I wonder if you can learn how to create and maintain security in less than a week.
Re: (Score:2)
it's simple - rent a cement mixer and wire snips - start with pouring it over everything until it is fully encased - then go around with the wire snips and cut any communication cables coming out of the system..
wait - did you want to use it? then how could it possibly secure if you allow users to use it?
Re: (Score:2)
Re: (Score:2)
Is that the latest excuse as to why the "security solutions" out there today are complete crap?
Re: (Score:2)
Is that the latest excuse as to why the "security solutions" out there today are complete crap?
Just put it in a VM. If it's in a VM it's secure, right?
Re: (Score:1)
Accessibility is an aspect of security
No, it isn't.
Accessibility is a concession security types make.
If a thing is DDoSd, the security is actually improved.
The PHBs will whine and cry, though.
Re: (Score:1)
Re: (Score:1)
Which is why the goal should be user-unfriendly. If they can't figure out how to use it, you won't have to worry about security issues.
Re:I'll start now! (Score:5, Funny)
Hadoop is geat, fast, and easy to use!*
*Statements are based on word count example and terrasort. Performance may vary greatly. May need to spend significant amounts of time to tune cluster for your particular data and applications to see any real performance. Applications may need to be specially designed to fit within the tuning constraints of the cluster. This statement does not apply if you are using binary data of significant size (BDOSS). Multiple data sets and apps may not perform equally well within the cluster. Data pre-processing, formatting, sequencing, and other such steps are not included in this statement. If you any problems, hope to $DIETY Google returns a hit. See your browser search bar for further details.

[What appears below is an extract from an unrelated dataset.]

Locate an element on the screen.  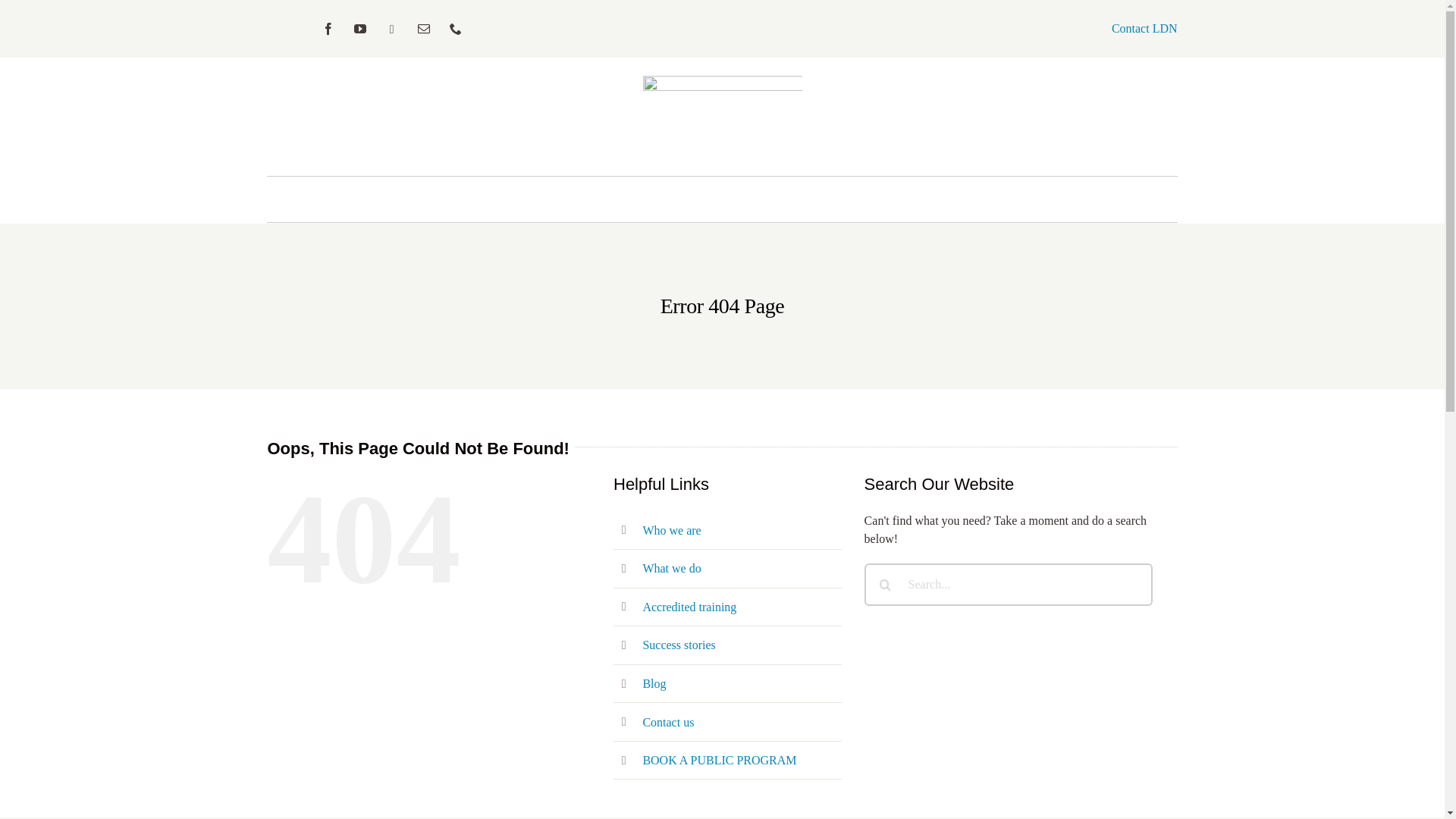
'What we do' is located at coordinates (670, 568).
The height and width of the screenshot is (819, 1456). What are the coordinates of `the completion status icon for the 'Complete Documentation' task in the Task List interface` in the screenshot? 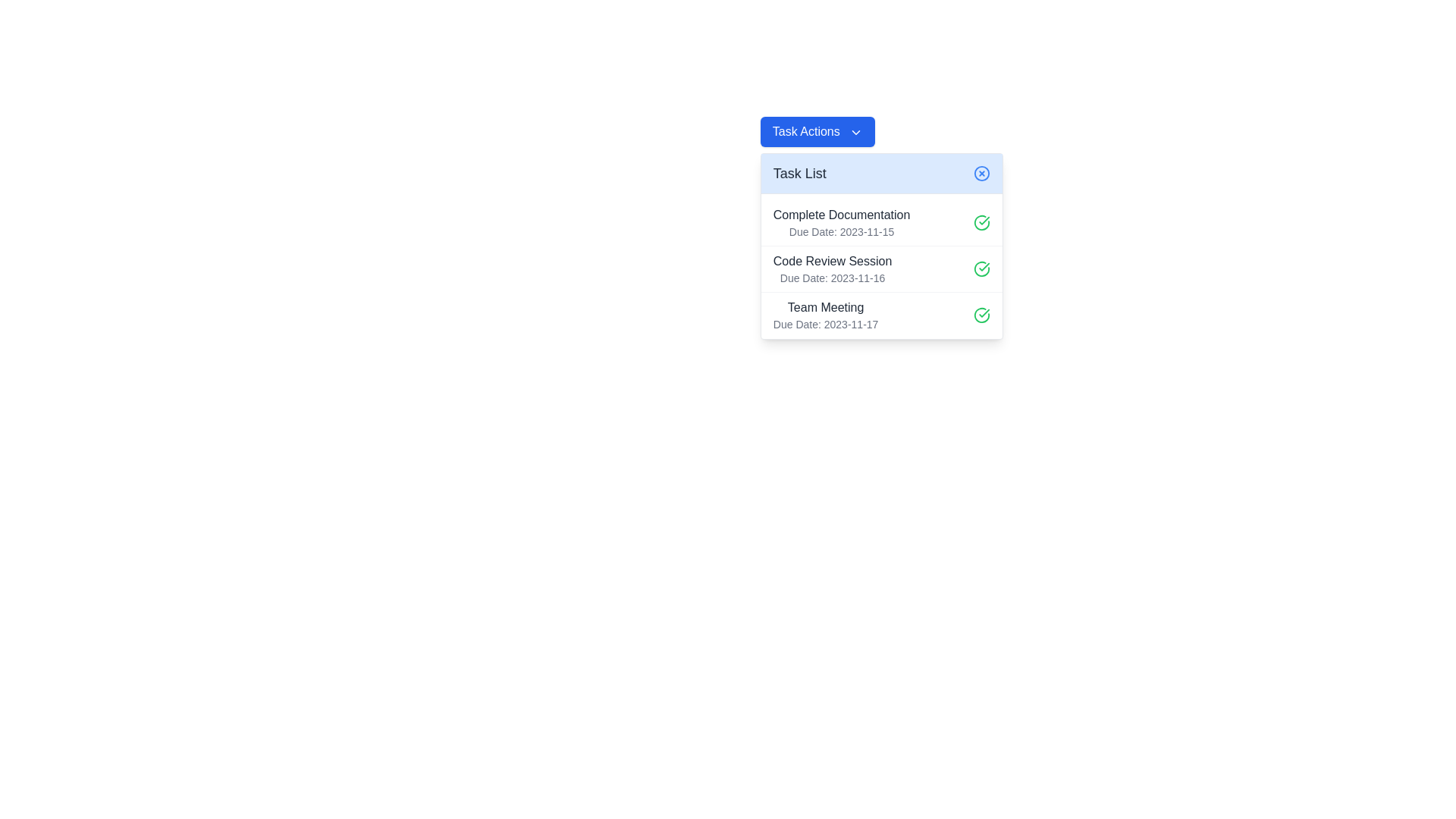 It's located at (981, 222).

Bad learning resources (Score:1)
If you want a strong userbase, projects with good, easy to use learning resources do better. When you hit the hadoop main page, they tell you what it is, but not what you need to know in order to use it. They don't tell you what languages it supports. They give no examples of usage. Essentially, they don't do you any favours.
Re:Bad learning resources (Score:5, Informative)

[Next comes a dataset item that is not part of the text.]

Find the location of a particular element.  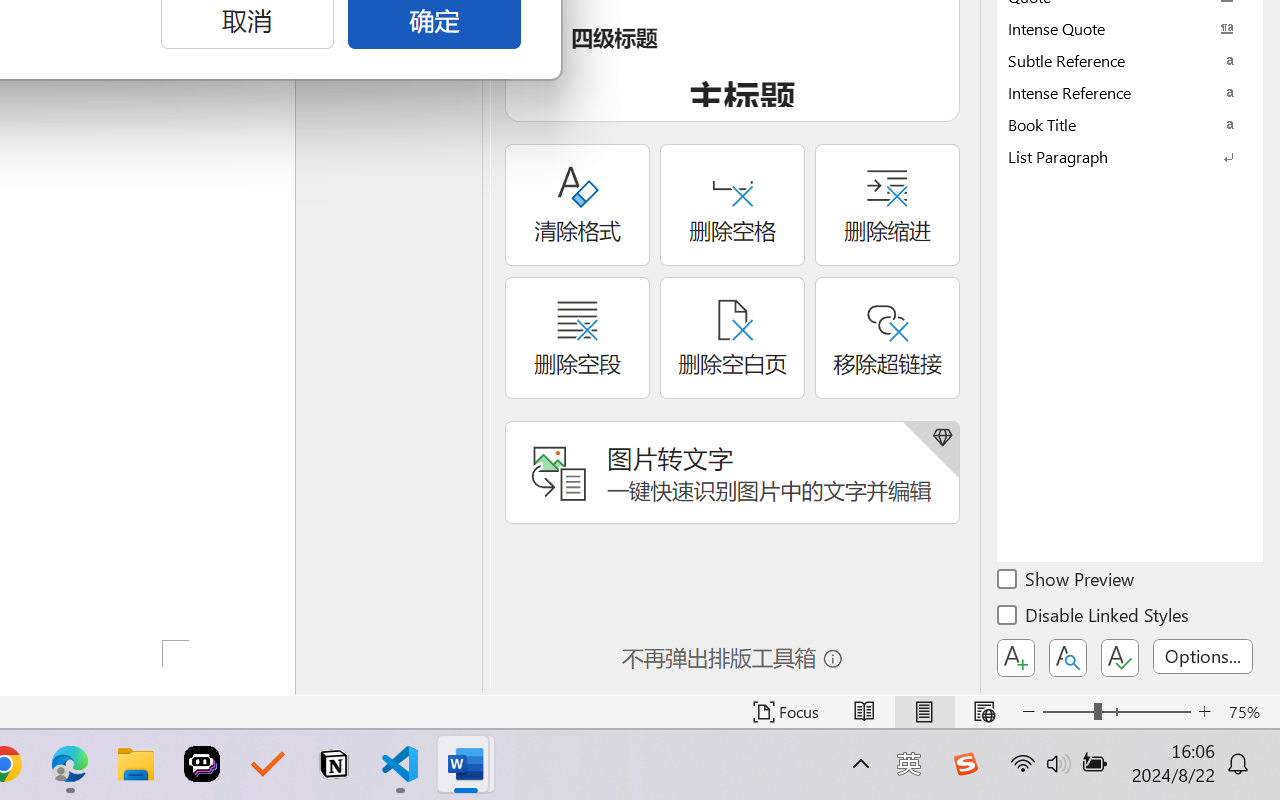

'List Paragraph' is located at coordinates (1130, 156).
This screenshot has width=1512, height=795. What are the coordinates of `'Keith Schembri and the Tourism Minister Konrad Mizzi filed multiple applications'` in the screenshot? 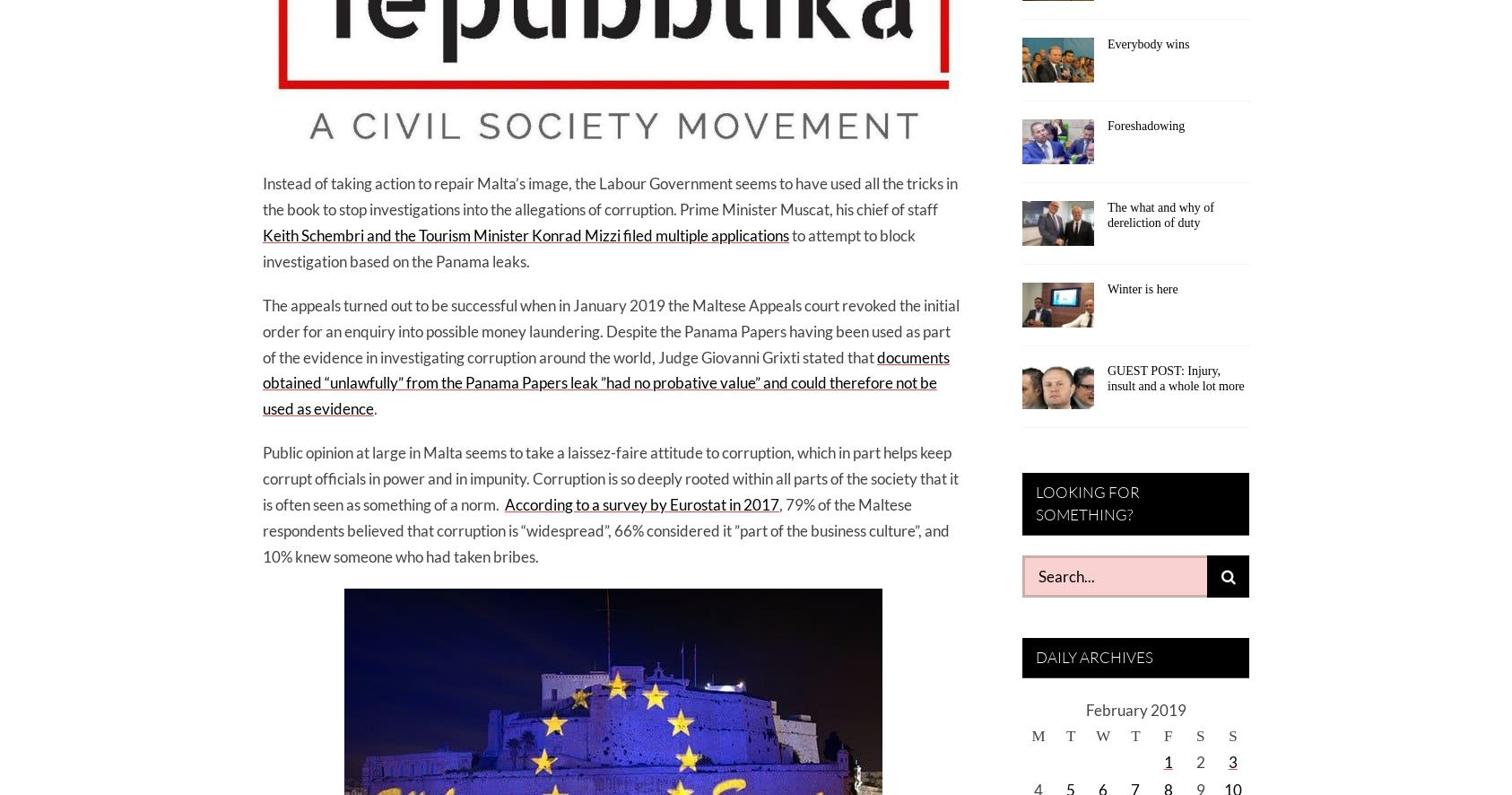 It's located at (525, 234).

If you want a strong userbase, projects with good, easy to use learning resources do better. When you hit the hadoop main page, they tell you what it is, but not what you need to know in order to use it. They don't tell you what languages it supports. They give no examples of usage. Essentially, they don't do you any favours.

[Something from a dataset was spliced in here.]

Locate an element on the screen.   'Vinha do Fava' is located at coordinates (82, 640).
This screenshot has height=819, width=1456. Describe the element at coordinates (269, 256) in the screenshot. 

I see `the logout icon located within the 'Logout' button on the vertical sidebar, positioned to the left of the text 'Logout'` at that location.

I spent some time trying to implement some nice free tools from IBM and Apache. I found I needed to download X and do a build of it, but half way through it wanted Y to complete the build. OK... So I go find Y and try doing a build on it, but need something else from Apache, which doesn't like the vesion of Apache I'm running. So I get the other Apache thing and find I can't get it to start up. I go research it and find conflicting and incomplete information all over the web. I throw in the towel.
One thing needed is One source for information and clear instructions for a basic, default build of a platform. Once that is reliable, then document ways to add foo and bar or even plugh if it suits you.
Re: (Score:1)
Agree completely. Describes my experience with Linux - which I've used and liked, for the most part, since '95 - very closely. I now use a Mac as my primary machine. I get the close-to-the-metal experience - when I want it - with the ease of double-click installation.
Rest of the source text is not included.